Tylenol Eases Emotional Pain...And May Pave The Way To Treat Post-Partum Depression As Well
A topical researcher is testing whether an enema designed for physical pain can cure the emotional pain of post-partum melancholy (PPD).
The study comes after the management of 37-year-old Nicole Hooper. Recently the Villa Park indigenous became the first woman with office-partum depression to receive a traditive neck injection for physical pain called a Stellate Ganglion Block (SGB). The just discovered mother was so anxious after the ancestry of her son; she was paralyzed through an overwhelming urge to abandon her infant.
When hormones and antidepressants didn't toil, her local doctor recommended the originally different approach. Yet after getting the handling "Everything became brighter," she says. "I wasn't as overwhelmed and had more energy. My husband said I was transformed." '
"My team and I weren't surprised," says Eugene Lipov M.D, Founder of Advanced Pain Centers. "We often see an emotional boost after giving bitterness patients Stellate Ganglion Blocks. What's more we've recently shown the performance helps veterans with Post Traumatic Stress Disorder.[1] Our PTSD results were freshly replicated at Walter Reed Army Hospital.[2]"
He continues, "The theme of inquiry has always been why would a manipulation for physical pain have such each emotional effect?"
Now a groundbreaking study involving Tylenol may elucidate why.
"Researchers showed that emotional chafe can be eased with Tylenol and homogeneous pain relievers," says Dr. Lipov. In the novel study University of Kentucky researchers gave 62 subjects any one placebos or the equivalent of five Tylenol pills a promised time.[3] Over three weeks the Tylenol users feelings were uniform daily using a psychologically accepted "give pain to feelings" scale. The Tylenol users' scores consistently declined up to by day 21 that group's average score was 15% lower than those anger placebo.

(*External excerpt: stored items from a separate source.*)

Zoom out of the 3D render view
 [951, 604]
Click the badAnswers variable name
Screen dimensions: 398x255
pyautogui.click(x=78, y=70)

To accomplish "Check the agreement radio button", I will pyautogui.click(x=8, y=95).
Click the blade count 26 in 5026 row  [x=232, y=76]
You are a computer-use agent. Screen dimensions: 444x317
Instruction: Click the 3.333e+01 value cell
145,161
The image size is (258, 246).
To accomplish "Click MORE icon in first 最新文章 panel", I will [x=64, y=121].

The lead researcher, Dr. Nathan DeWall, concluded "We own shown for the first time that acetaminophen (Tylenol)...too reduces the pain of social exclusion, at both neural and behavioral levels."

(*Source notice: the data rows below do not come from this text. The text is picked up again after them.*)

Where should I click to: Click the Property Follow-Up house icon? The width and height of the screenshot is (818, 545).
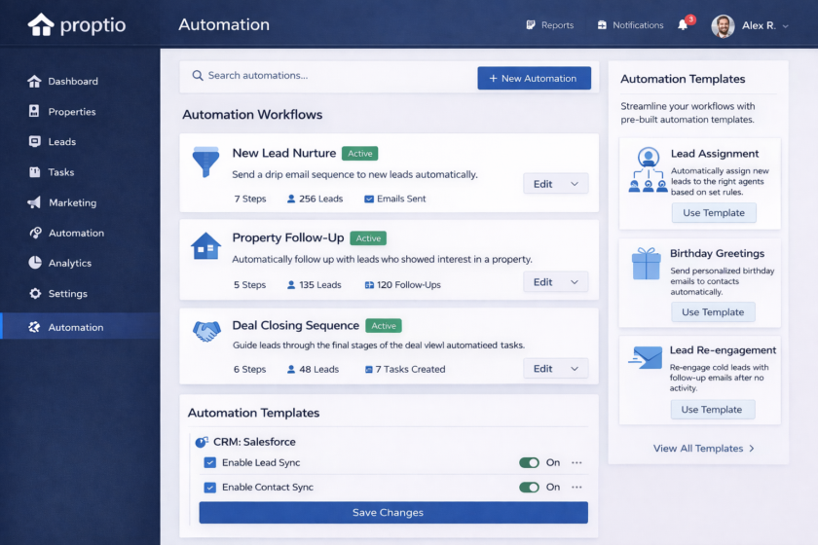point(205,246)
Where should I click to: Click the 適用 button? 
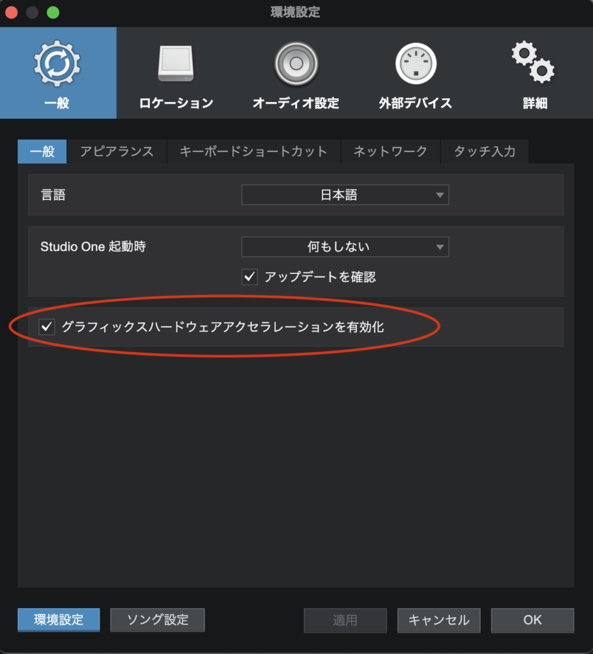coord(345,620)
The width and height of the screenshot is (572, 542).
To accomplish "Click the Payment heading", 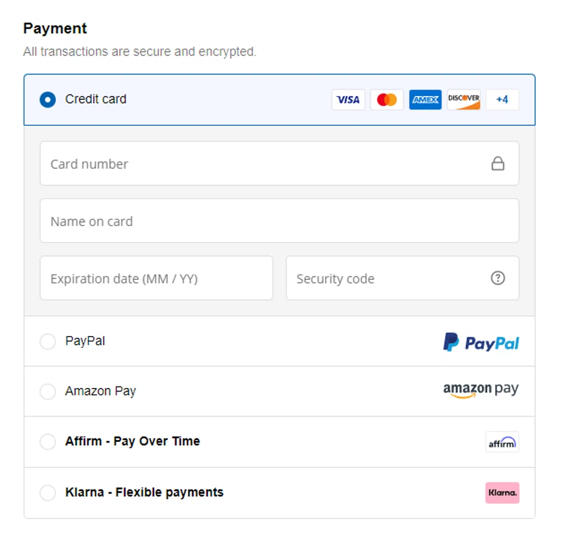I will [x=55, y=28].
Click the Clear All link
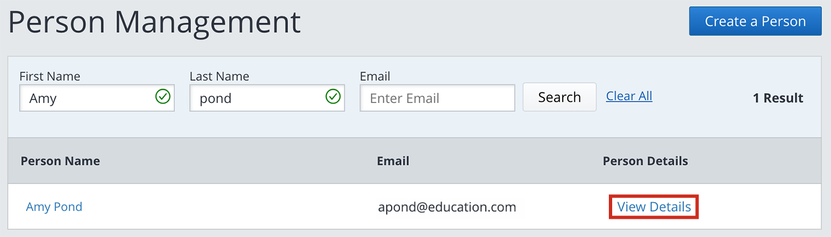 (629, 96)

Dr. Lipov says, "What positively intrigued me about Dr, DeWall's study was he showed Tylenol exerted this emotional result by acting on the insular cortex of the brain. That's exactly the similar area that's affected by a Stellate Ganglion Block.[4]" The specialist is moreover Director of Chronic Pain Research at Northwest Community Hospital in Arlington Heights.

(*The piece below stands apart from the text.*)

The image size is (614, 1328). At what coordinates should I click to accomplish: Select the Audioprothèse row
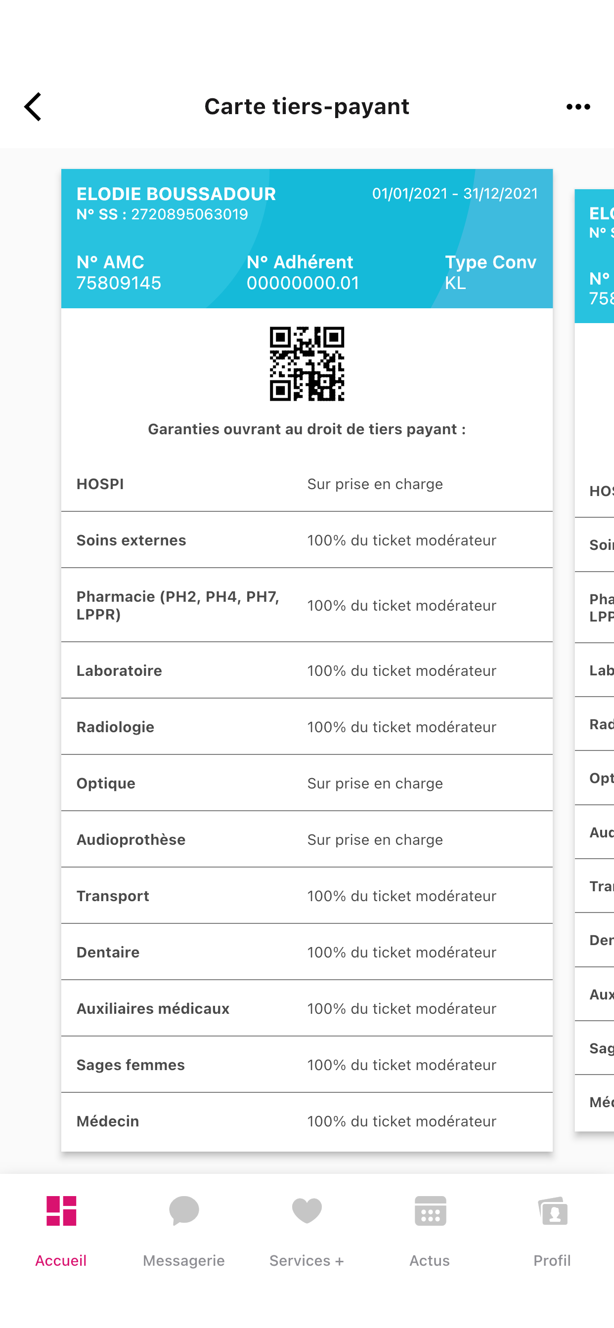click(x=307, y=840)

Now the researcher hopes to answer a similar study to confirm SGB is a trustworthy effective treatment for other women by post-partum depression. He believes the handling is ideal for PPD. Unlike medication a SGB acts all but immediately so there's no breach in mother•son bonding.
Dr. Lipov seeks funding and volunteers to use and carefully monitor the feelings of ten women through PPD. He estimates those women may exigency an average of two such treatments to be~ their emotional lives back.
"What we're verdict is terms like 'emotional pain' and 'detriment feelings' are more than just metaphors. Emotional worry is so similar to physical bitterness it can be helped by sundry of the same treatments. Now I apprehend we'll find that's upright with post-partum depression as well."
Nicole Hooper says, "I dress in't know how it worked, everything I know is this treatment turned my disposition around. And I know without this treatment the challenges in my life would be under the necessity pushed me over the edge."
[1] Lipov EG, Joshi JR, Lipov SG, Sanders SE, Siroko MK. Cervical commiserating blockade in a patient with posttraumatic inclemency disorder: a case report. Ann Clin Psychiatry. 2008;20:227-228
[2] Mulvaney SW, McLean B, de Leeuw J. The application of stellate ganglion block in the treatment of panic/anxiety symptoms with rencounter-related posttraumatic stress disorder; preliminary results of extensive-term follow-up: a case line. Pain Pract. 2010;10:359-365
[3] Acetaminophen Reduces Social Pain: Behavioral and Neural Evidence
DeWall et al, Psychological Science 21 (7) 931-937
[4] Lipov EG, Joshi JR, et al. A unifying conjecture linking the prolonged efficacy of the stellular ganglion block for the treatment of chronic regional pain syndrome (CRPS), hot flashes, and posttraumatic weight disorder (PTSD). Med Hypotheses 2009;72(6):657-61.